▶ _ESERCIZIO_
Ricopia alla lettera dal brano citato qui sotto il tratto che va da "Se alla dinamica" a "la vita sociale.".

▶ _BRANO CITATO_

Se alla dinamica del sano e vitale confronto delle idee si sostituisce la prevaricazione e il potere esercitato non per portare verso una maggiore uguaglianza nella società, ma a servizio dei pochi della propria parte, allargando così le disuguaglianze, allora una patologia grave si è inserita nel corpo sociale e le conseguenze non possono essere che gravemente negative.
Quando in una società una ristretta minoranza arricchisce sempre più e la stragrande maggioranza diventa sempre più povera, come non pensare che in essa si sia insinuata una patologia che ne mina l’esistenza? Questa nostra società ha bisogno di riscoprire che cosa significhi essere un corpo solo, quanto sia importante prendersi cura del bene comune. In altre parole, ha bisogno di recuperare ciò che il Corpus Domini intrinsecamente significa per la vita sociale.
Gesù ci ha detto che “chi vuol essere il primo, sia il servo di tutti”: questo vale nella Chiesa a partire dall’ultimo sacerdote che con amore si prende cura dell’ultimo paesino della diocesi, fino al Santo Padre che presiede nella carità tutta la Chiesa universale; vale a partire dall’ultimo operaio di una qualsiasi attività imprenditoriale, fino all’amministratore delegato e al presidente del Consiglio di amministrazione; vale a partire dall’ultimo impiegato statale fino al Capo del governo e al Presidente della Repubblica.

▶ _DATI REGISTRATI_
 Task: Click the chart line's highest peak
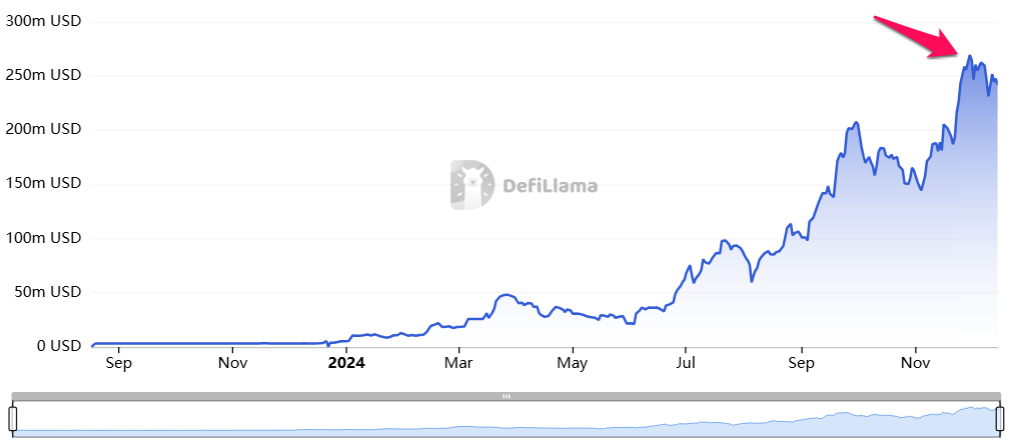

▶ _SOLUZIONE_
Se alla dinamica del sano e vitale confronto delle idee si sostituisce la prevaricazione e il potere esercitato non per portare verso una maggiore uguaglianza nella società, ma a servizio dei pochi della propria parte, allargando così le disuguaglianze, allora una patologia grave si è inserita nel corpo sociale e le conseguenze non possono essere che gravemente negative.
Quando in una società una ristretta minoranza arricchisce sempre più e la stragrande maggioranza diventa sempre più povera, come non pensare che in essa si sia insinuata una patologia che ne mina l’esistenza? Questa nostra società ha bisogno di riscoprire che cosa significhi essere un corpo solo, quanto sia importante prendersi cura del bene comune. In altre parole, ha bisogno di recuperare ciò che il Corpus Domini intrinsecamente significa per la vita sociale.